Le collectif #NousToutes, qui a revendiqué 150 000 participants en France dont 100 000 à Paris, a salué "la plus grande marche de l'histoire de France contre les violences" sexistes et sexuelles. "C'est le ras-le-bol de tout un pays face à ces violences", s'est réjouie une de ses dirigeantes, Caroline De Haas, auprès de franceinfo. En novembre 2018, la police décomptait 12 000 participants à la marche déjà organisée par #NousToutes, le collectif revendiquant 30 000 manifestants ; Occurrence n'avait pas réalisé de comptage ce jour-là.

 Des rassemblements partout en France. Selon France Bleu, près de 3 000 personnes ont défilé à Rennes, plusieurs milliers à Montpellier, près de 1 000 à Bordeaux et plusieurs centaines à Lyon, Pau, Dijon ou encore Perpignan. Le collectif #NousToutes a affirmé que 100 000 personnes avaient défilé à Paris, et 50 000 dans une trentaine d'autres villes.

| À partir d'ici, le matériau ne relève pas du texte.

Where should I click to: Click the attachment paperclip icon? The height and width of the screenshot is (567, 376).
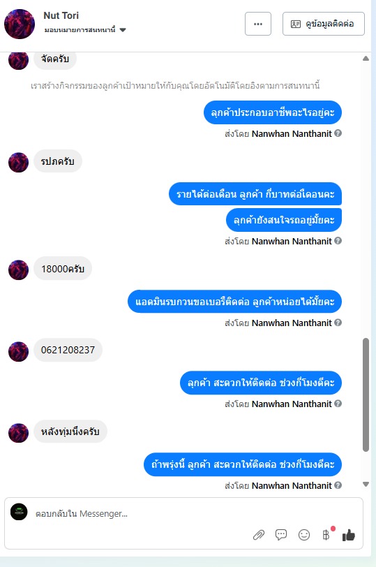[x=259, y=535]
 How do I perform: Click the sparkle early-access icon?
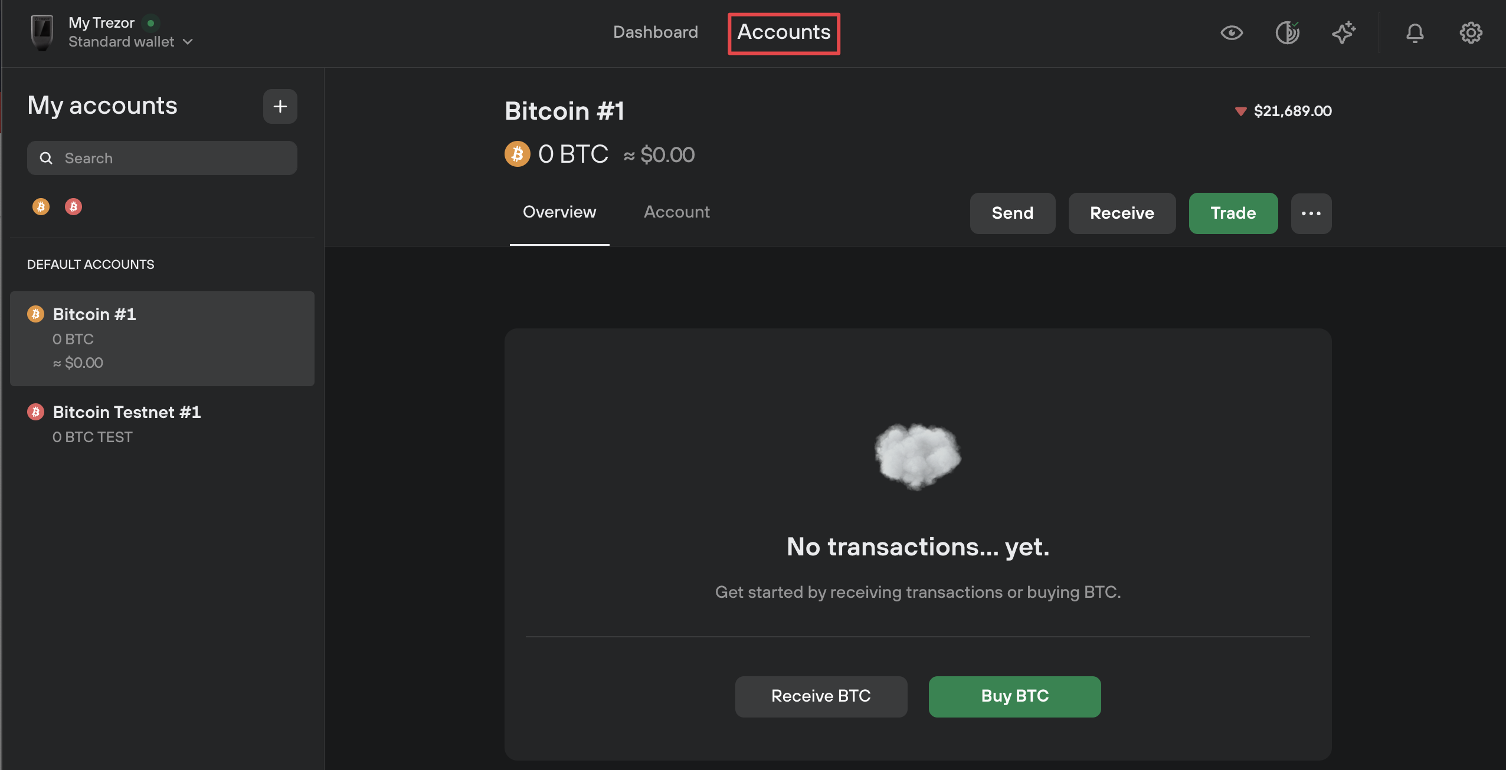click(x=1343, y=32)
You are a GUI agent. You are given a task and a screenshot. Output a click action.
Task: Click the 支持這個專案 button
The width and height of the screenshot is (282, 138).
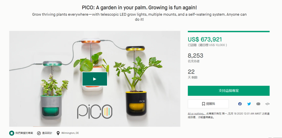pos(228,91)
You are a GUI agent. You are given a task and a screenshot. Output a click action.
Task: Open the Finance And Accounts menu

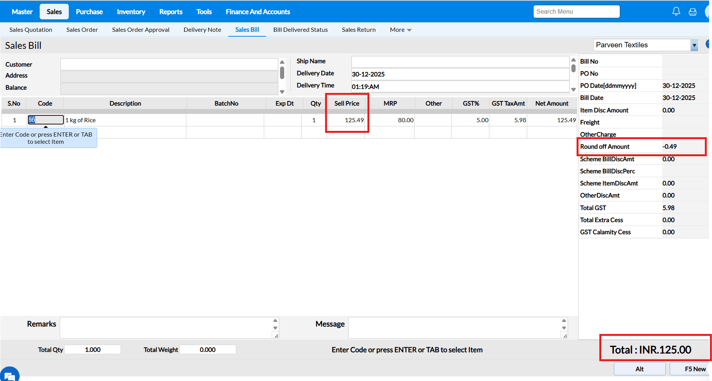[x=258, y=12]
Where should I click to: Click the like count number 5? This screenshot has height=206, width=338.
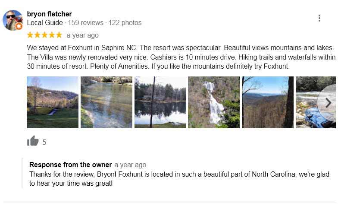click(44, 142)
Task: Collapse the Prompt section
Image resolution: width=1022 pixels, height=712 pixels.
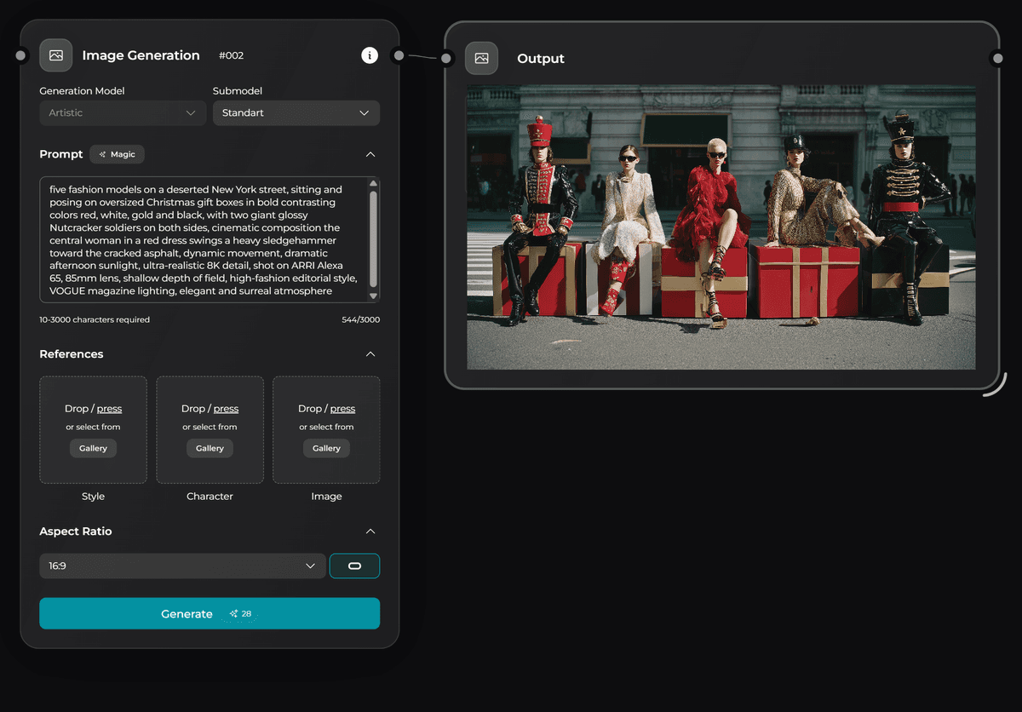Action: point(370,154)
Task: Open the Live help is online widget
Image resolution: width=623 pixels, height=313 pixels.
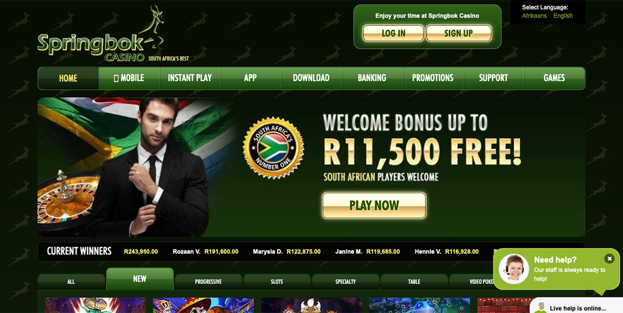Action: point(576,307)
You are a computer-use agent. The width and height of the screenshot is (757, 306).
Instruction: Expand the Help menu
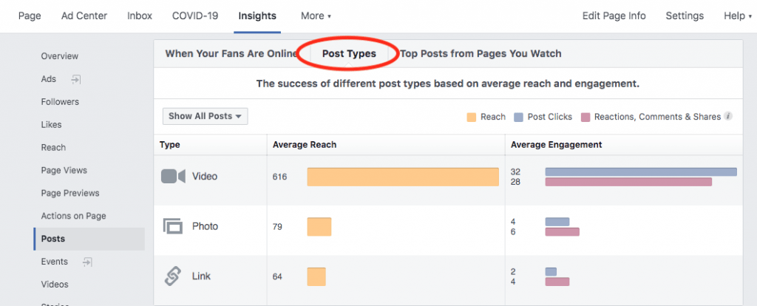pos(739,16)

De nombreuses organisations et personnalités mobilisées. Près de 70 organisations, partis politiques, syndicats et associations (Planning familial, CGT, CFDT, EELV, LFI, PS, Unef, PCF, SOS homophobie...) ont appelé à rejoindre le défilé et des centaines de groupes de jeunes se sont constitués dans les lycées et les universités pour y participer. Des personnalités comme les comédiennes Muriel Robin, Julie Gayet ou Alexandra Lamy ont marché en tête du cortège, où l'Union nationale des familles de féminicide (UNFF) a défilé pour "dénoncer le mépris que l'Etat oppose aux familles", a déclaré sa présidente Sandrine Bouchait. Un concert est annoncé à l'arrivée de la manifestation, place de la Nation.

Les mesures du Grenelle annoncées lundi. Pressé de toute part d'agir, le gouvernement a lancé début septembre un Grenelle des violences conjugales, promettant des mesures "concrètes" le 25 novembre. Parmi les propositions soumises à l'approbation du gouvernement : améliorer le recueil des plaintes des femmes victimes de violences, désarmer les compagnons violents à la première menace, faciliter le signalement des faits par les médecins...

Des revendications "indispensables et urgentes". Les membres du collectif demandent la mise en place de mesures fortes, comme l'instauration d'un brevet de la non-violence obligatoire pour tous les collégiens, une plus large utilisation de l'ordonnance de protection, la formation de tous les professionnels au contact des victimes et la mise en place de tribunaux dédiés pour juger ces faits plus rapidement.